#### Text under study
One Bad Apple Lowers Team Performance Up to 40%

“[Will] Felps estimates that teams with just one deadbeat, downer, or asshole suffer a performance disadvantage of 30 to 40 percent compared to teams that have no bad apples.” (Bob Sutton in Good Boss Bad Boss.)

Will Felps describes three types of bad apples:

  1. Jerks. Embarrass or insult people. Other people’s ideas are inadequate.
  2. Slackers. Sending texts in meetings. Saying, “Whatever.”
  3. Depressive pessimists. Depressives are doubters. They put their heads down on the table, for example.

Teams with bad apples argued more and take on characteristics of bad apple behavior. They insult each other more frequently and give up sooner, for example.

(Will Felps on This American Life.)

Bad apples spoil teams and healthy team dynamics is more important than top talent.

Top performance requires teams that work. 

5 behaviors of teams that work:

  1. Everyone on the team talks and listens in roughly equal measure, keeping contributions short and sweet.
  2. Members face one another, and their conversations and gestures are energetic.
  3. Members connect directly with one another—not just with the team leader.
  4. Members carry on back-channel or side conversations within the team.
########
#### Data excerpt
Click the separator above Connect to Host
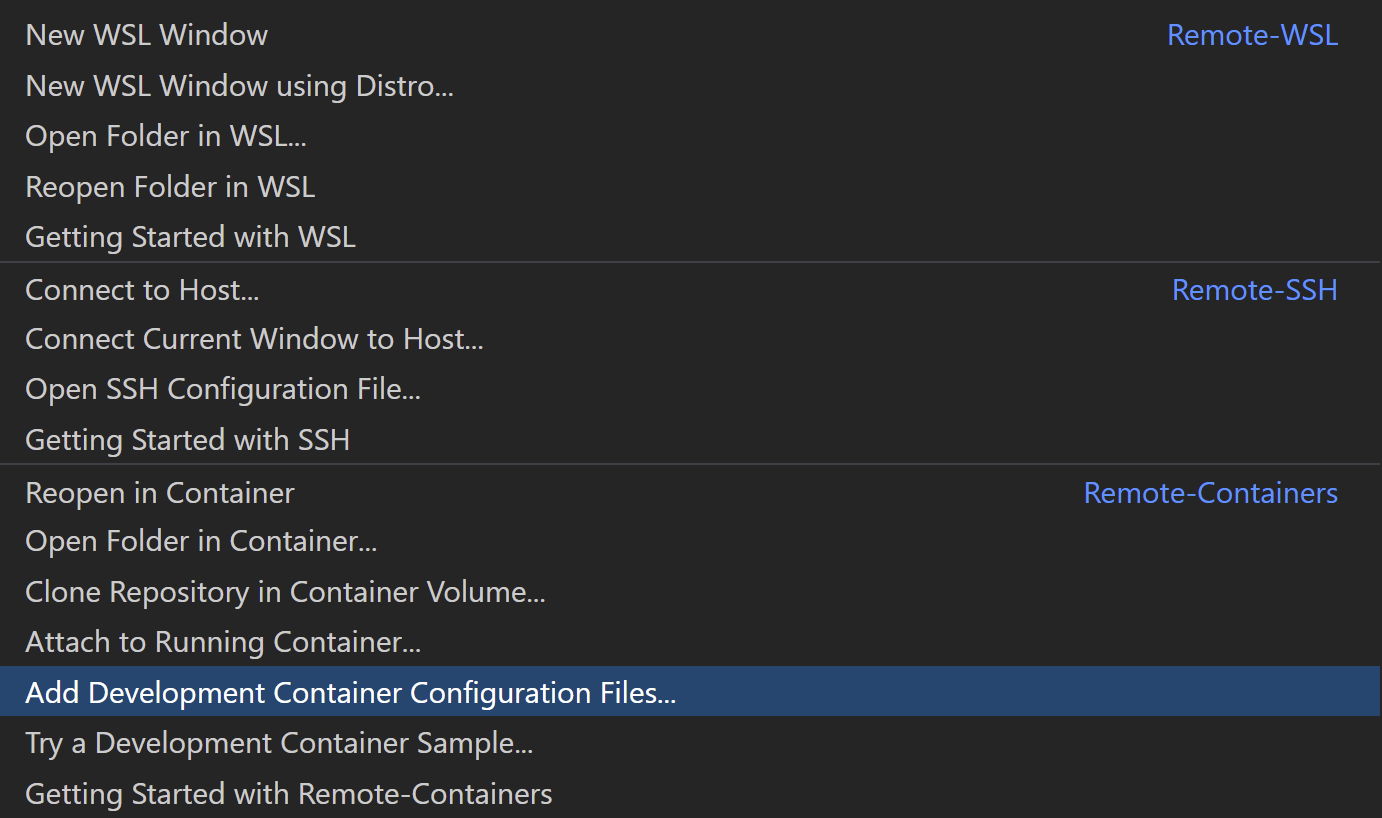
########
Task description
Continue the piece on bad apples and team performance from its last line.

Response box
  5. Members periodically break, go exploring outside the team, and bring information back.

(Research by MIT reported in HBR)

7 practical suggestions:

  1. Remove or marginalize bad apples.
  2. Put all the bad apples on one team, if you can’t remove them. Don’t try to dilute their toxicity by spreading them over several teams.
  3. Work on team dynamics, not just getting things done.
  4. Encourage team members to talk to each other, not to the person at the head of the table. “Bob, what does Mary’s suggestion make you think?”
  5. Send team members out to learn from other organizations.
  6. Divide teams into small groups that talk to each other.
  7. Prepare quiet people to make contributions. “Wilma, would you come prepared to give your thoughts on item #2 on our agenda?”

How might leaders build teams that work?